Recorded data

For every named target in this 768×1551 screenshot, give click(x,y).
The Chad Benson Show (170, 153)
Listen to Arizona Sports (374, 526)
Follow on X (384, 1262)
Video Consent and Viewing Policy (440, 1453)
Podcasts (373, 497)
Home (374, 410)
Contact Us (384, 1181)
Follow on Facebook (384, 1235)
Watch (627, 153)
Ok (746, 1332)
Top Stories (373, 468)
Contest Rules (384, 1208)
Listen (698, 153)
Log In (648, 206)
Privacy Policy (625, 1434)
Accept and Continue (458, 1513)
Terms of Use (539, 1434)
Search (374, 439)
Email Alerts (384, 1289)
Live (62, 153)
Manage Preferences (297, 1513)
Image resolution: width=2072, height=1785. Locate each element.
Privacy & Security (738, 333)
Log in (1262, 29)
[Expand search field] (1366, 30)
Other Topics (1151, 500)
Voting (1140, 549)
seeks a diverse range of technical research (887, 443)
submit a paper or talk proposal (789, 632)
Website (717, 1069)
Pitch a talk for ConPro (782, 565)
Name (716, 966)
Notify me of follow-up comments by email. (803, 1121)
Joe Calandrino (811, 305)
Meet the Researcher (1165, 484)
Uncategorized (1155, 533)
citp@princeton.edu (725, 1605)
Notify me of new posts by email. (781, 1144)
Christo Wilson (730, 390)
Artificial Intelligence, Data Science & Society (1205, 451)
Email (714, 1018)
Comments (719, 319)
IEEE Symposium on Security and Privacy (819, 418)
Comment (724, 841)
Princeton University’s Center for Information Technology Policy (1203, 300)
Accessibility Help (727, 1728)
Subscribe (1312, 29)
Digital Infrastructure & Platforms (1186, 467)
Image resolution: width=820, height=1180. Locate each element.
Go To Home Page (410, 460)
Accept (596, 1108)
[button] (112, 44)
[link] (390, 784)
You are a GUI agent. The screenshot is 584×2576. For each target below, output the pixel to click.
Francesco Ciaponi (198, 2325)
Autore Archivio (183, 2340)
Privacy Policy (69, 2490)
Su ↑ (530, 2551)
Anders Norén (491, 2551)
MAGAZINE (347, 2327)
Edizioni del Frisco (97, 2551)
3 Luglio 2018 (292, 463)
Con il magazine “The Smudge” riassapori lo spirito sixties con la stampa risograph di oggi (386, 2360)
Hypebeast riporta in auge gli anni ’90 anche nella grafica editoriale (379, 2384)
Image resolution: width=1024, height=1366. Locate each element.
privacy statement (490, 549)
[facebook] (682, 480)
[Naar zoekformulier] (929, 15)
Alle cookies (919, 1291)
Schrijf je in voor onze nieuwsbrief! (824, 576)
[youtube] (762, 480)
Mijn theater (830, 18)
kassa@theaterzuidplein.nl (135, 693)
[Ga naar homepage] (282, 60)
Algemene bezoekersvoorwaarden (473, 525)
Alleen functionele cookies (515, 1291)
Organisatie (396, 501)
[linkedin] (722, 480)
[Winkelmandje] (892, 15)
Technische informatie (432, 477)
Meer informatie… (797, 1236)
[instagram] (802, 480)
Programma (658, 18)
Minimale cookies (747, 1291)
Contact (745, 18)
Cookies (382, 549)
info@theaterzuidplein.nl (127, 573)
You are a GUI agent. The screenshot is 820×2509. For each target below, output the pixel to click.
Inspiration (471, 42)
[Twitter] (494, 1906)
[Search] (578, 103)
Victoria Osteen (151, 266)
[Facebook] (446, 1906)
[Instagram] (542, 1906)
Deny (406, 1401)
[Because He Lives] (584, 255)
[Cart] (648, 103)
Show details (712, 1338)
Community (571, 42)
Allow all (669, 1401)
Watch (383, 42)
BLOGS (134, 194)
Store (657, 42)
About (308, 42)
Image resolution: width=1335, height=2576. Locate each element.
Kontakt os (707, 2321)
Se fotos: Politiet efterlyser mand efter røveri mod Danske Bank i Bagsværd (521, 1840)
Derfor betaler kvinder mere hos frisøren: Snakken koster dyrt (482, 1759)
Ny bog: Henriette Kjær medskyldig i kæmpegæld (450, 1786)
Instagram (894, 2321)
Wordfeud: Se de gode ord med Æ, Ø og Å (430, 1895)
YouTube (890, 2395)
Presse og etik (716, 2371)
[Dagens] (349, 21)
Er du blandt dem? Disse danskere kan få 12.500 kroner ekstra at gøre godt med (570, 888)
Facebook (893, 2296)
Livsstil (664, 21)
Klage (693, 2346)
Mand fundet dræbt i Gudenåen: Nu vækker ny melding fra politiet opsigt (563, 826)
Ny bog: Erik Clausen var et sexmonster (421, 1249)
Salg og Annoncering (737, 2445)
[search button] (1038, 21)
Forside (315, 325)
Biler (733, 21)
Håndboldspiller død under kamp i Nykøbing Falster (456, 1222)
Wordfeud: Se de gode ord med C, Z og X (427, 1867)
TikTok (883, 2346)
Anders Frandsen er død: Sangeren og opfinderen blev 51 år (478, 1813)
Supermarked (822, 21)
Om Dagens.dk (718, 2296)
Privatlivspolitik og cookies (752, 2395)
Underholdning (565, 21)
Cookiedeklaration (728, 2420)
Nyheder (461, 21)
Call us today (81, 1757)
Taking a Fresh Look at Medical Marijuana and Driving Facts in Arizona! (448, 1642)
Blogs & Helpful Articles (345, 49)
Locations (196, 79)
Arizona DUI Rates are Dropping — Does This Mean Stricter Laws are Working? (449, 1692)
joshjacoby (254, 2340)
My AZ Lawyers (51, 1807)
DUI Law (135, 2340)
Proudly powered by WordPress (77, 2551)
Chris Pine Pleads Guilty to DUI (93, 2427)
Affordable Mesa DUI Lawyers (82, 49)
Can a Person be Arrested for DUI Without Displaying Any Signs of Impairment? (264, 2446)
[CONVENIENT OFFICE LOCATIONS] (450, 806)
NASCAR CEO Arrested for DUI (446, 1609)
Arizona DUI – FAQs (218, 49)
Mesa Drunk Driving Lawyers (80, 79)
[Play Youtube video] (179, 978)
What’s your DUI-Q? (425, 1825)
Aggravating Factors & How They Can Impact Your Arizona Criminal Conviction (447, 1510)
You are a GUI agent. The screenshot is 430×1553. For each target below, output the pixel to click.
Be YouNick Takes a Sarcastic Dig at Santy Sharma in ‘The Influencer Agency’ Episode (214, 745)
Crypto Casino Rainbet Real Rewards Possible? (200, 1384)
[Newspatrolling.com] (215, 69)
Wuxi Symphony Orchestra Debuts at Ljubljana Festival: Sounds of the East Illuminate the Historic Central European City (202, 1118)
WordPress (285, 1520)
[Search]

- [TASK DETAILS]:
Using the records above as the source, restate each line verbatim.

- [EXPECTED ANSWER]:
For every named target in this 768×1551 screenshot, give click(x,y).
The Chad Benson Show (170, 153)
Listen to Arizona Sports (374, 526)
Follow on X (384, 1262)
Video Consent and Viewing Policy (440, 1453)
Podcasts (373, 497)
Home (374, 410)
Contact Us (384, 1181)
Follow on Facebook (384, 1235)
Watch (627, 153)
Ok (746, 1332)
Top Stories (373, 468)
Contest Rules (384, 1208)
Listen (698, 153)
Log In (648, 206)
Privacy Policy (625, 1434)
Accept and Continue (458, 1513)
Terms of Use (539, 1434)
Search (374, 439)
Email Alerts (384, 1289)
Live (62, 153)
Manage Preferences (297, 1513)
Image resolution: width=2072, height=1785. Locate each element.
Privacy & Security (738, 333)
Log in (1262, 29)
[Expand search field] (1366, 30)
Other Topics (1151, 500)
Voting (1140, 549)
seeks a diverse range of technical research (887, 443)
submit a paper or talk proposal (789, 632)
Website (717, 1069)
Pitch a talk for ConPro (782, 565)
Name (716, 966)
Notify me of follow-up comments by email. (803, 1121)
Joe Calandrino (811, 305)
Meet the Researcher (1165, 484)
Uncategorized (1155, 533)
citp@princeton.edu (725, 1605)
Notify me of new posts by email. (781, 1144)
Christo Wilson (730, 390)
Artificial Intelligence, Data Science & Society (1205, 451)
Email (714, 1018)
Comments (719, 319)
IEEE Symposium on Security and Privacy (819, 418)
Comment (724, 841)
Princeton University’s Center for Information Technology Policy (1203, 300)
Accessibility Help (727, 1728)
Subscribe (1312, 29)
Digital Infrastructure & Platforms (1186, 467)
Image resolution: width=820, height=1180. Locate each element.
Go To Home Page (410, 460)
Accept (596, 1108)
[button] (112, 44)
[link] (390, 784)
You are a GUI agent. The screenshot is 584×2576. For each target below, output the pixel to click.
Francesco Ciaponi (198, 2325)
Autore Archivio (183, 2340)
Privacy Policy (69, 2490)
Su ↑ (530, 2551)
Anders Norén (491, 2551)
MAGAZINE (347, 2327)
Edizioni del Frisco (97, 2551)
3 Luglio 2018 (292, 463)
Con il magazine “The Smudge” riassapori lo spirito sixties con la stampa risograph di oggi (386, 2360)
Hypebeast riporta in auge gli anni ’90 anche nella grafica editoriale (379, 2384)
Image resolution: width=1024, height=1366. Locate each element.
privacy statement (490, 549)
[facebook] (682, 480)
[Naar zoekformulier] (929, 15)
Alle cookies (919, 1291)
Schrijf je in voor onze nieuwsbrief! (824, 576)
[youtube] (762, 480)
Mijn theater (830, 18)
kassa@theaterzuidplein.nl (135, 693)
[Ga naar homepage] (282, 60)
Algemene bezoekersvoorwaarden (473, 525)
Alleen functionele cookies (515, 1291)
Organisatie (396, 501)
[linkedin] (722, 480)
[Winkelmandje] (892, 15)
Technische informatie (432, 477)
Meer informatie… (797, 1236)
[instagram] (802, 480)
Programma (658, 18)
Minimale cookies (747, 1291)
Contact (745, 18)
Cookies (382, 549)
info@theaterzuidplein.nl (127, 573)
You are a GUI agent. The screenshot is 820×2509. For each target below, output the pixel to click.
Inspiration (471, 42)
[Twitter] (494, 1906)
[Search] (578, 103)
Victoria Osteen (151, 266)
[Facebook] (446, 1906)
[Instagram] (542, 1906)
Deny (406, 1401)
[Because He Lives] (584, 255)
[Cart] (648, 103)
Show details (712, 1338)
Community (571, 42)
Allow all (669, 1401)
Watch (383, 42)
BLOGS (134, 194)
Store (657, 42)
About (308, 42)
Image resolution: width=1335, height=2576. Locate each element.
Kontakt os (707, 2321)
Se fotos: Politiet efterlyser mand efter røveri mod Danske Bank i Bagsværd (521, 1840)
Derfor betaler kvinder mere hos frisøren: Snakken koster dyrt (482, 1759)
Ny bog: Henriette Kjær medskyldig i kæmpegæld (450, 1786)
Instagram (894, 2321)
Wordfeud: Se de gode ord med Æ, Ø og Å (430, 1895)
YouTube (890, 2395)
Presse og etik (716, 2371)
[Dagens] (349, 21)
Er du blandt dem? Disse danskere kan få 12.500 kroner ekstra at gøre godt med (570, 888)
Facebook (893, 2296)
Livsstil (664, 21)
Klage (693, 2346)
Mand fundet dræbt i Gudenåen: Nu vækker ny melding fra politiet opsigt (563, 826)
Ny bog: Erik Clausen var et sexmonster (421, 1249)
Salg og Annoncering (737, 2445)
[search button] (1038, 21)
Forside (315, 325)
Biler (733, 21)
Håndboldspiller død under kamp i Nykøbing Falster (456, 1222)
Wordfeud: Se de gode ord med C, Z og X (427, 1867)
TikTok (883, 2346)
Anders Frandsen er død: Sangeren og opfinderen blev 51 år (478, 1813)
Supermarked (822, 21)
Om Dagens.dk (718, 2296)
Privatlivspolitik og cookies (752, 2395)
Underholdning (565, 21)
Cookiedeklaration (728, 2420)
Nyheder (461, 21)
Call us today (81, 1757)
Taking a Fresh Look at Medical Marijuana and Driving Facts in Arizona! (448, 1642)
Blogs & Helpful Articles (345, 49)
Locations (196, 79)
Arizona DUI Rates are Dropping — Does This Mean Stricter Laws are Working? (449, 1692)
joshjacoby (254, 2340)
My AZ Lawyers (51, 1807)
DUI Law (135, 2340)
Proudly powered by WordPress (77, 2551)
Chris Pine Pleads Guilty to DUI (93, 2427)
Affordable Mesa DUI Lawyers (82, 49)
Can a Person be Arrested for DUI Without Displaying Any Signs of Impairment? (264, 2446)
[CONVENIENT OFFICE LOCATIONS] (450, 806)
NASCAR CEO Arrested for DUI (446, 1609)
Arizona DUI – FAQs (218, 49)
Mesa Drunk Driving Lawyers (80, 79)
[Play Youtube video] (179, 978)
What’s your DUI-Q? (425, 1825)
Aggravating Factors & How They Can Impact Your Arizona Criminal Conviction (447, 1510)
You are a GUI agent. The screenshot is 430×1553. For each target below, output the pixel to click.
Be YouNick Takes a Sarcastic Dig at Santy Sharma in ‘The Influencer Agency’ Episode (214, 745)
Crypto Casino Rainbet Real Rewards Possible? (200, 1384)
[Newspatrolling.com] (215, 69)
Wuxi Symphony Orchestra Debuts at Ljubljana Festival: Sounds of the East Illuminate the Historic Central European City (202, 1118)
WordPress (285, 1520)
[Search]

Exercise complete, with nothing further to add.